Ancienne bannière, dit Ogée, la seigneurie de Coësmes est qualifiée par M.
de Courcy de baronnie, mais nous ne l'avons point trouvée ailleurs décorée de
ce titre ; aussi n'avons-nous pas cru devoir la ranger parmi les vraies
baronnies de notre contrée. Toutefois, comme aux Etats tenus à Vannes en 1451,
1455 et 1462, le sire de Coësmes fut appelé à prendre place parmi les
bannerets, nous avons cru devoir ranger sa seigneurie au nombre des châtellenies.
La
seigneurie de Coësmes relevait de la baronnie de Vitré ou, plus exactement, de
la vicomté de Tourie, membre de cette baronnie. Dès 1294, le sire de Vitré,
reconnaissant devoir à l'armée du duc de Bretagne cinq ou six chevaliers, dit
que l'un de ces derniers lui devait être fourni par le seigneur de Coësmes ;
ce devoir d'un chevalier à l'ost ducal prouve l'importance relative de la
seigneurie de Coësmes. Mais aux fiefs formant la seigneurie proprement dite de
Coësmes, et s'étendant surtout en Coësmes et en Retiers (nota : en Retiers se
trouvait un grand fief appelé Coësmes-à-Retiers qu'aliénèrent les sires de
Coësmes et qu'achetèrent les du Hallay, seigneurs de Retiers), était joint un
autre fief relevant directement du roi, celui des Mottes-en-Coësmes. Le tout
formait une haute justice exercée au bourg de Coësmes. Le
sire de Coësmes avait les droits de fondation et de prééminence en l'église
de Coësmes, où se voyaient ses banc, enfeu, lisière, etc.; aujourd'hui on y
retrouve seulement, sculptées sur le maître-autel avec la date de 1652, les
armoiries de la maison du Refuge : d'argent
à deux fasces de gueules, deux bisses affrontées d'azur en pal, languées de
gueules, brochantes sur le tout.
Au XVIIIème siècle, le domaine proche de la seigneurie de Coësmes formait une assez belle terre : c'était le château et la retenue du Plessix-de-Coësmes, avec chapelle, colombier, rabines, etc., — les anciens manoirs et les métairies des Préaux, de la Coëfferie, de la Georgie et de la Mettrie, — l'étang et le moulin à eau de la Pille, — l'étang Ramet, — le moulin à vent de l'Herminière, — l'emplacement des halles de Retiers, — les bois de la Pommeraye et de Sainte-Christine.
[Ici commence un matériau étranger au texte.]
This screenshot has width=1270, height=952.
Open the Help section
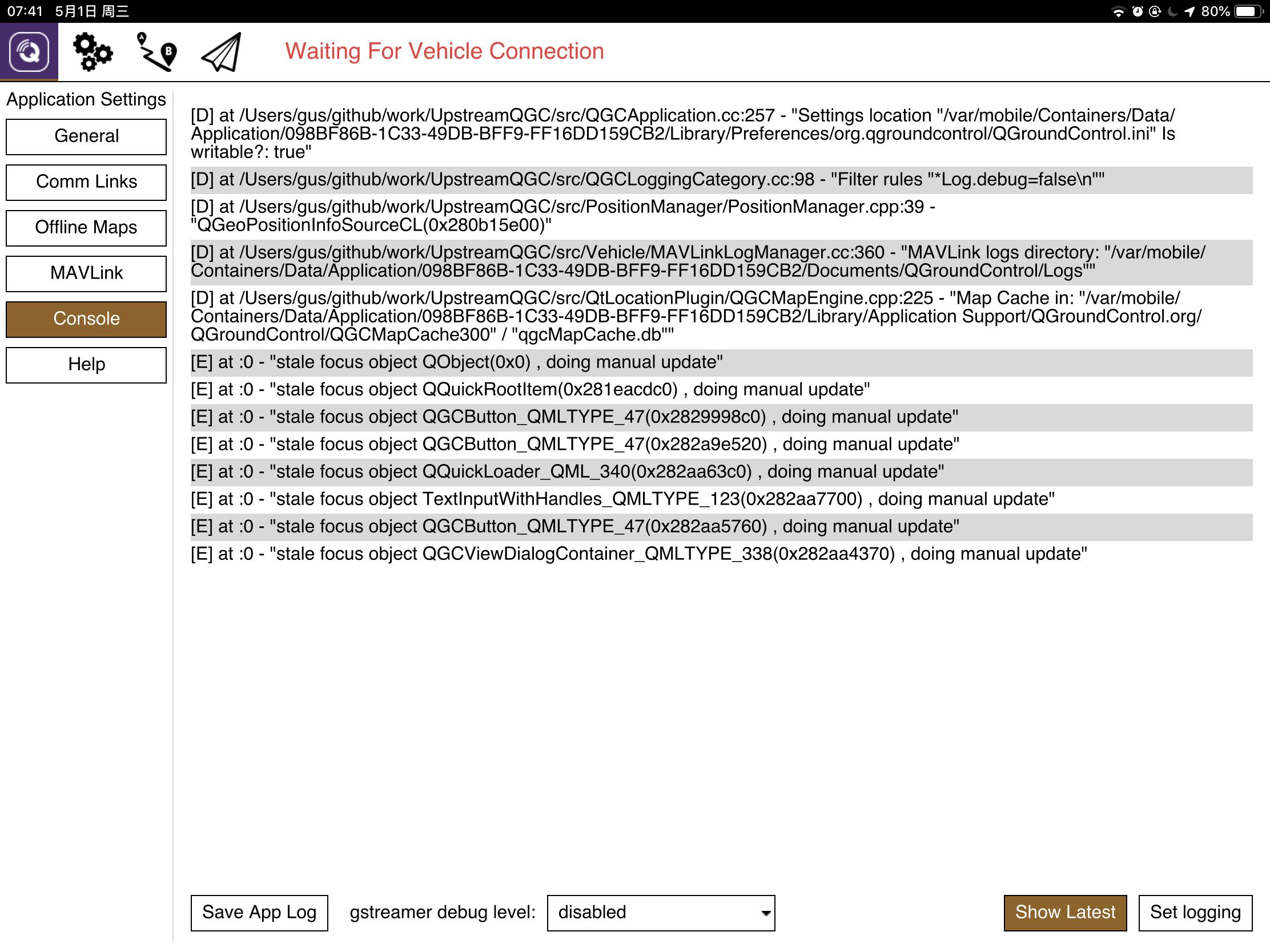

Dans ce dernier bois, voisin de la Georgerie, était une chapelle dépendant, semble-t-il, de ce manoir et fondée par les seigneurs du lieu en l'honneur de Dieu et de sa glorieuse vierge et martyre sainte Christine. Cette chapelle n'existe plus et l'ancien manoir seigneurial du Plessix-de-Coësmes n'est plus lui-même qu'une maison de ferme (abbé Guillotin de Corson).